Ms. Ellicott once again provides us with a well-written and plotted story with enough red herring to have kept me guessing until the end. She also provides us with an interesting cast of supporting characters, in addition to the wonderful Edwina and Beryl.
I very much looking forward to the next book in this very enjoyable series.
3.5 stars MURDE CUTS THE MUSTARD is the entertaining third book in the post-World War I era series featuring former adventuress Beryl and her finishing school chum Edwina. This time around Edwina’s gardener becomes the prime suspect in his ne’er do well brother-in-law’s murder. Beryl and Edwina put on their investigative thinking caps to clear his and another villager’s names and unmask the real killer, all while the body count continues to rise.
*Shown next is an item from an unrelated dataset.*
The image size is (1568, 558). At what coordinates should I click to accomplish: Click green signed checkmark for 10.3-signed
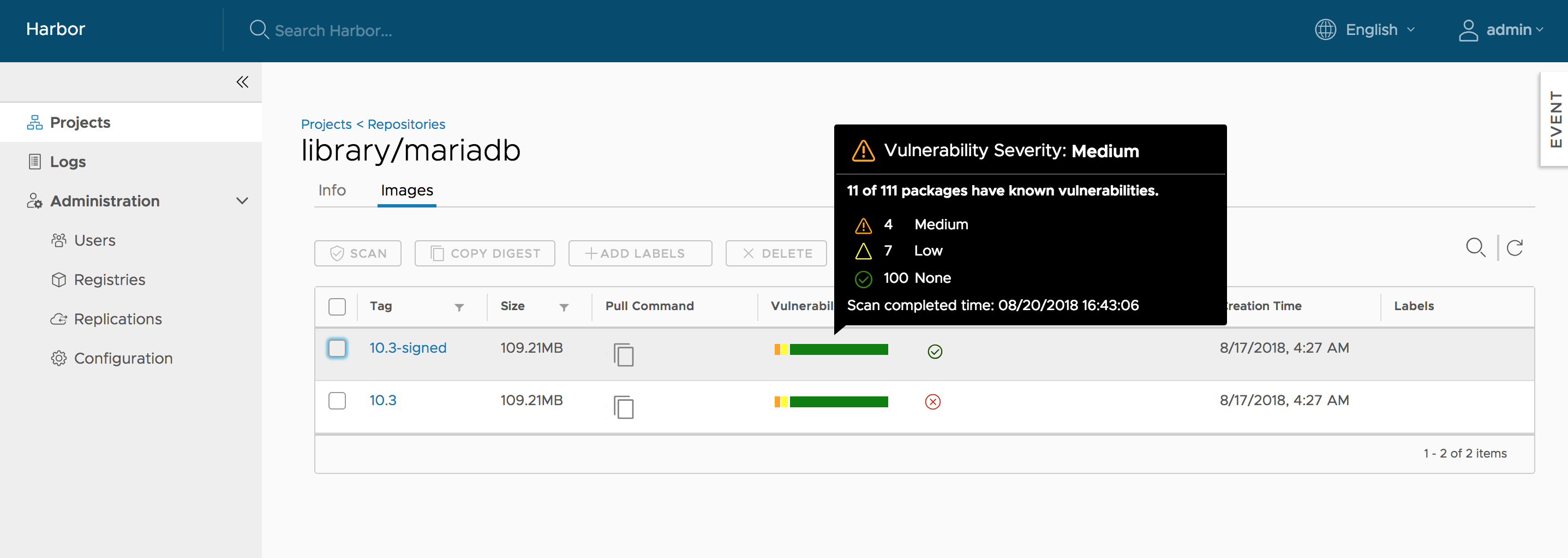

I enjoy historical mysteries so Beryl and Edwina adventures are right up my alley. The 1921 setting highlights the changing British society still dealing with the ramifications of WWI. Don’t get me wrong, though, it sticks to the light hearted cozy standard with a quaint village setting, endearing characters, and “off screen” violence. Beryl and Edwina could not be more different from one another, and they balance each other well. The supporting characters are not quite as likable, but that is intentional. After all, murder suspects need not be nice.
In addition to the main murder mystery, there is a subplot dealing with an unexpected windfall that seems odd at first but plays out well in the end of the tale setting up a potential twist for future books. The pace is somewhat slow yet steady throughout. I did not figure out whodunit until close to the end.
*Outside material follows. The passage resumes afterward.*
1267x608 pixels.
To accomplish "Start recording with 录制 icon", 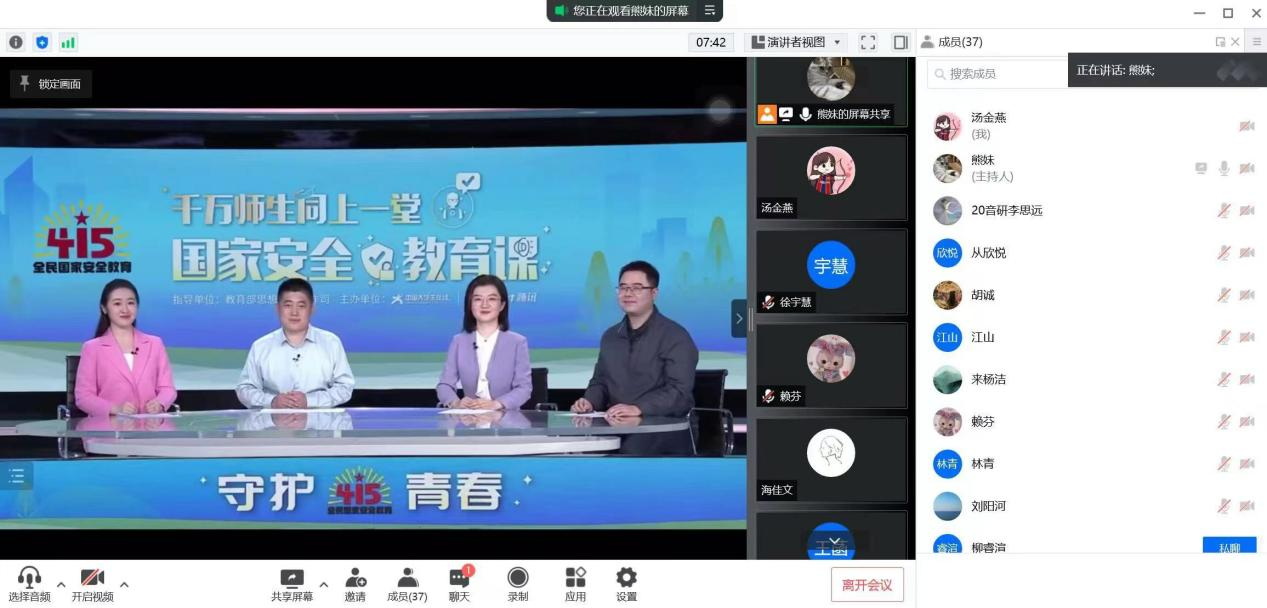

Overall, MURDER CUTS THE MUSTARD is a charming, fun escapade. Recommended to fans of historical and cozy mysteries.
I received an ARC of this title through NetGalley from Kensington Publishers and voluntarily shared my thoughts here.
This charming third mystery featuring adventuress Beryl and her old school friend Edwina find the odd-couple sleuths in the midst of yet another murder investigation when Edwina’s gardener’s deadbeat brother-in-law is killed and Simkins is a suspect. When the village drunk is arrested, Beryl and Edwina hone their investigative skills to unearth the real killer.
I think Beryl and Edwina make a great sleuthing team. They could not be any more different from each other, but each woman’s strengths balance out the other’s weaknesses. The English village setting is perfect for the cozy mystery genre, and though the story takes place in the uncertain years following World War I, the tone is lighthearted and the book easy to read. It can be read as a standalone, but readers do get a better understanding of the characters and their circumstances if they begin reading the series with book one.
The murder mystery is well thought out, and there is a subplot, also concerning Simkins, that initially seems odd but plays out to set up some potential changes for Beryl and Edwina in future books. There are plenty of suspects to choose from, and a few red herrings to keep readers guessing. I did not figure out the killer’s identity until very late in the tale. The story does lag a bit in the middle but quickly regains its footing.
Murder Cuts the Mustard is entertaining and endearing. It hits all of the cozy mystery high points. Recommended to any historical or cozy mystery reader.